他手忙脚乱地想去抱酒坛掩饰尴尬,结果动作太急,手肘“哐当”一声撞在矮几边缘,疼得他龇牙咧嘴,又不敢叫出声,只能憋着气,那模样滑稽又可怜。

温招看着他这副手忙脚乱、语无伦次的样子,眼底深处那点冰冷的沉郁似乎被冲淡了一丝。她没再说什么,只是端起酒杯,将杯中残酒一饮而尽。辛辣的酒液滚过喉咙,带来一阵灼热,却化不开心头那点骤然涌上的、关于“命格”的沉重与萧索。

殿内空气凝滞,只剩下阮时逢压抑着痛呼的抽气声。

温招放下空杯,目光重新落在他身上,那眼神依旧清凌凌的,却少了些方才的冷冽,多了点别的东西。她指尖在空杯沿上轻轻一叩,发出极轻的脆响。

“大人既唤了本宫小字,”她声音平淡,听不出情绪起伏,却让阮时逢心头猛地一跳,“本宫自然是要讨回来的。”

阮时逢正揉着撞疼的手肘,闻言动作瞬间僵住,桃花眼瞪圆了,一脸茫然:“……啊?讨、讨什么?”他脑子里还嗡嗡的,全是刚才搞砸了的赞美和撞桌子的糗态。

温招没说话,只是看着他。

阮时逢对上她的视线,呆滞了两秒,终于迟钝地反应过来。
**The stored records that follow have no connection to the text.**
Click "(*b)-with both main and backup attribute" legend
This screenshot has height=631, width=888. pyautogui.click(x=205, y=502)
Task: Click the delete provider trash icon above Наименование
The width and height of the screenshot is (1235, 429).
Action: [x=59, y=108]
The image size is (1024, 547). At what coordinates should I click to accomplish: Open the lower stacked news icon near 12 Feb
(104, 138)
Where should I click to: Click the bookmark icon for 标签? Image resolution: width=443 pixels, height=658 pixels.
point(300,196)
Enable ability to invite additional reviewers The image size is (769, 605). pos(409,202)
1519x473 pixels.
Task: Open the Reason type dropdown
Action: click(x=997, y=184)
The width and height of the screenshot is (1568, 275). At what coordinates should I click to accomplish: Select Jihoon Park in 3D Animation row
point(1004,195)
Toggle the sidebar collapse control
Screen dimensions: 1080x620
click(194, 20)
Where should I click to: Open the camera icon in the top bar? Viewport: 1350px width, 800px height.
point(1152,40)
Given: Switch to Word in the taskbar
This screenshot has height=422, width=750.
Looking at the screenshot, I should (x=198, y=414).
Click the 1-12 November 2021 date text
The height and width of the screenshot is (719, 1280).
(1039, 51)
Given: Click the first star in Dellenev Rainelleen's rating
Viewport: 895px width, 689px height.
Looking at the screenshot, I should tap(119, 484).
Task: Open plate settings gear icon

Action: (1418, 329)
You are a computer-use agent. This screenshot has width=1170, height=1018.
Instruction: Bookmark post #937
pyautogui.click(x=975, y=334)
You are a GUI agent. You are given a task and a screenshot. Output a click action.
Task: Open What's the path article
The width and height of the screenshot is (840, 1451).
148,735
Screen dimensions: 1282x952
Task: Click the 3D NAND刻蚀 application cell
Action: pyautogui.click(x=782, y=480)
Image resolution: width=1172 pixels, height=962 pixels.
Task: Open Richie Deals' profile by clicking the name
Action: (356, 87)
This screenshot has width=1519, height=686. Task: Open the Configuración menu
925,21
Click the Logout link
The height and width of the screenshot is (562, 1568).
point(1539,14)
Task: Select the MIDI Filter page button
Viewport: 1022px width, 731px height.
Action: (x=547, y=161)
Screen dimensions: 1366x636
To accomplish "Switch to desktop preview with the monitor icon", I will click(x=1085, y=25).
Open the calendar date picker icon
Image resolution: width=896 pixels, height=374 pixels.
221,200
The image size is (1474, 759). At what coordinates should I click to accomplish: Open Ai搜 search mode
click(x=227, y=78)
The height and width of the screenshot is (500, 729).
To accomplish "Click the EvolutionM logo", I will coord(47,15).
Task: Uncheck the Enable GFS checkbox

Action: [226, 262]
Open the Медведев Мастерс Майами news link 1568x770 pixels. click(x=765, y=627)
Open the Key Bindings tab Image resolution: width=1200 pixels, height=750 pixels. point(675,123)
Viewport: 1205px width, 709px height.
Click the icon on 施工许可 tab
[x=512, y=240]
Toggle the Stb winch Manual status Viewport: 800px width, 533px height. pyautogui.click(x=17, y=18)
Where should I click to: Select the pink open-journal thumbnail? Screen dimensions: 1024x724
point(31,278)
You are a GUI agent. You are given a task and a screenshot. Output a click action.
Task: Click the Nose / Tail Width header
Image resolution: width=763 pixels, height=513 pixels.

名字!他今早一不小心喊了她的名字!对哦,她还不知道他到底叫什么名字呢。毕竟某人一直告诉别人自己叫“阮柿子”……

温招终于开口,声音平淡无波,“那本宫还是唤你柿子大人?”

“别别别!”阮时逢差点跳起来,脸瞬间涨红,“娘娘您折煞下官了!”他慌忙摆手,动作幅度太大,差点又带翻旁边的酒坛,手忙脚乱地扶稳了,才哭丧着脸,认命般地垂下脑袋,声音细若蚊呐:“……阮时逢。偏我来时不逢春的时逢……”此刻的阮时逢像是只受了委屈的猫咪。

人道洛阳花似锦,偏我来时不逢春。

阮时逢……一个生来便没有春天的人。